**Collected data entries**
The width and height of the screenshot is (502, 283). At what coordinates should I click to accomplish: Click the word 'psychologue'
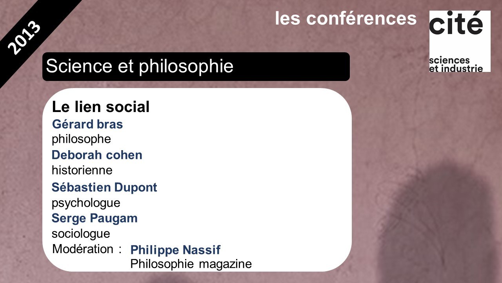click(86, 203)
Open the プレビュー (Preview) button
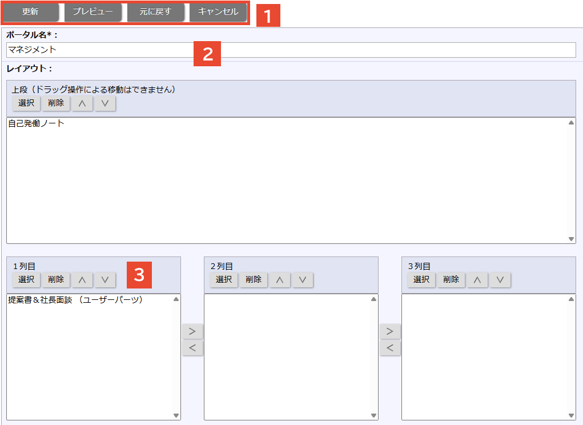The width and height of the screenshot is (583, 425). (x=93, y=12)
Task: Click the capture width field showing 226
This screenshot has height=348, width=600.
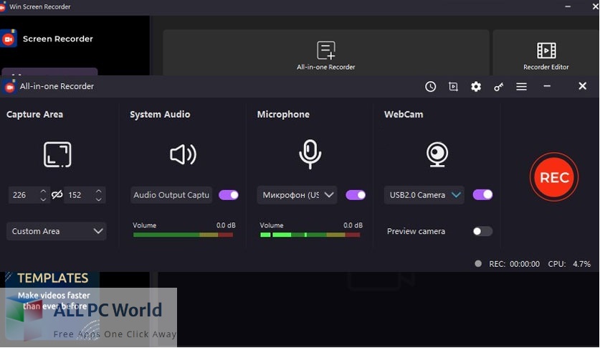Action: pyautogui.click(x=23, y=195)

**What the task requires**
With the pictures set aside, copy each line above as written.

**Response**
The width and height of the screenshot is (502, 283). At what coordinates should I click to accomplish: Click the word 'psychologue'
click(86, 203)
Open the プレビュー (Preview) button
The width and height of the screenshot is (583, 425). (x=93, y=12)
Task: Click the capture width field showing 226
This screenshot has height=348, width=600.
Action: pyautogui.click(x=23, y=195)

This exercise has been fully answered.